The goal here is an exact copy of the entries below, without their pictures.

[Records drawn from a dataset]
────

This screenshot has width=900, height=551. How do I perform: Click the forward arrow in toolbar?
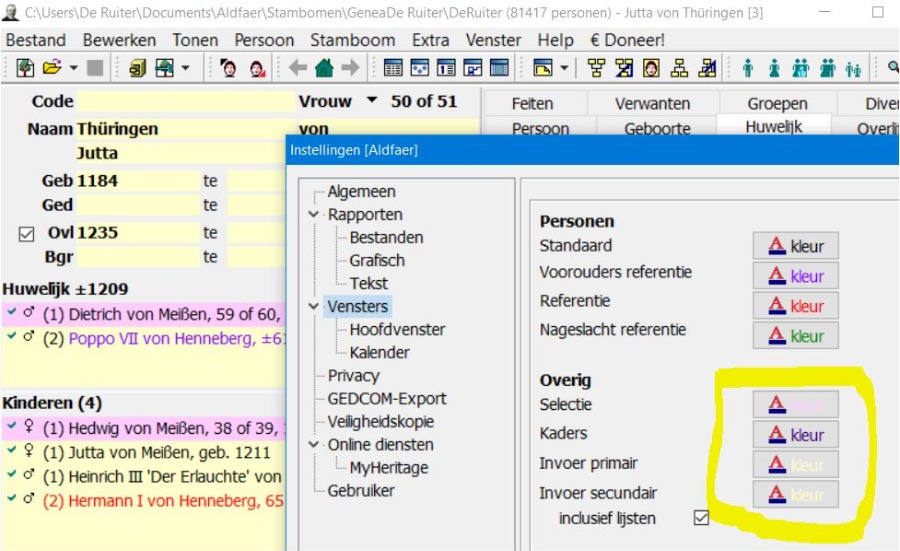coord(350,68)
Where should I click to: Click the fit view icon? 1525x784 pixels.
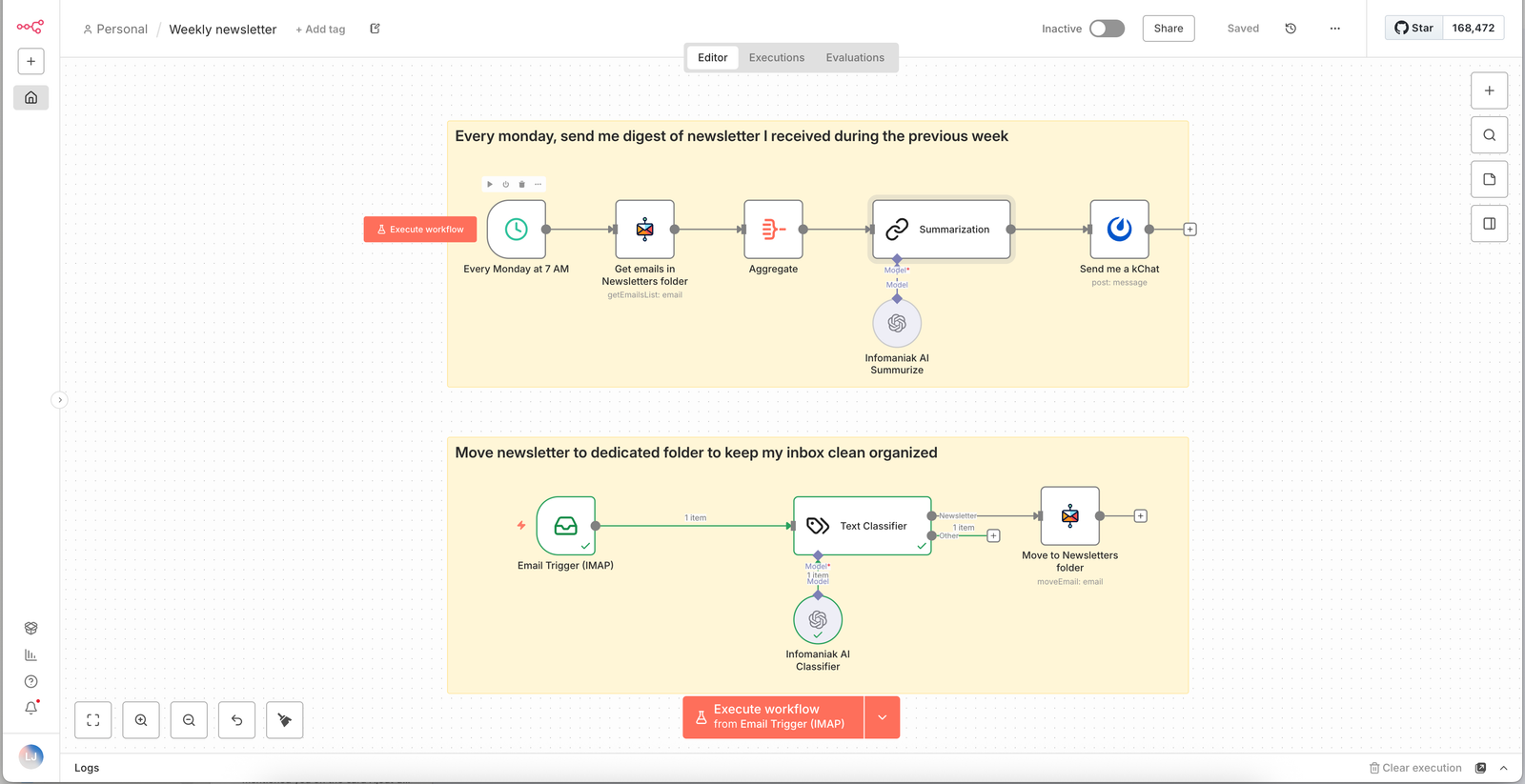click(93, 720)
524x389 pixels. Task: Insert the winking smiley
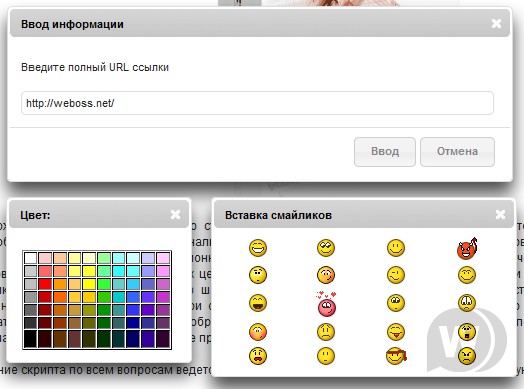tap(396, 276)
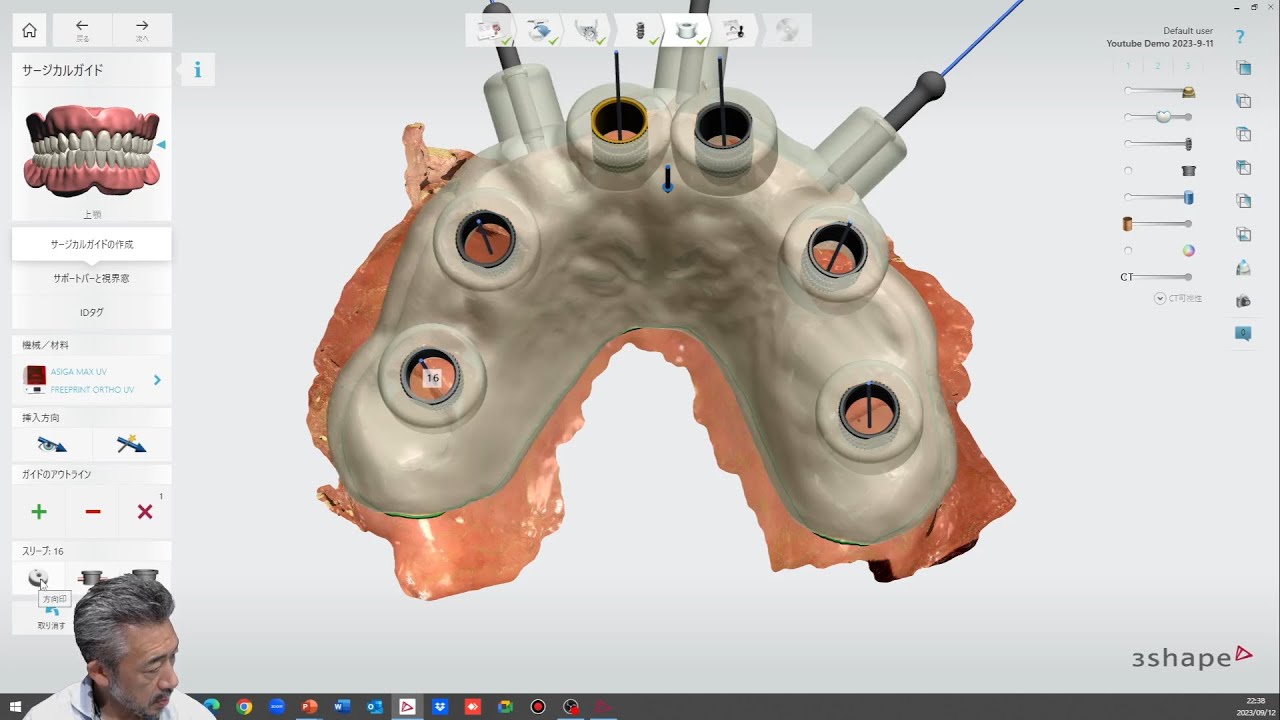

────

■ Written answer:
This screenshot has width=900, height=551. How do I perform: Click the forward arrow in toolbar?
coord(350,68)
Where should I click to: Click the fit view icon? 1525x784 pixels.
click(93, 720)
524x389 pixels. Task: Insert the winking smiley
tap(396, 276)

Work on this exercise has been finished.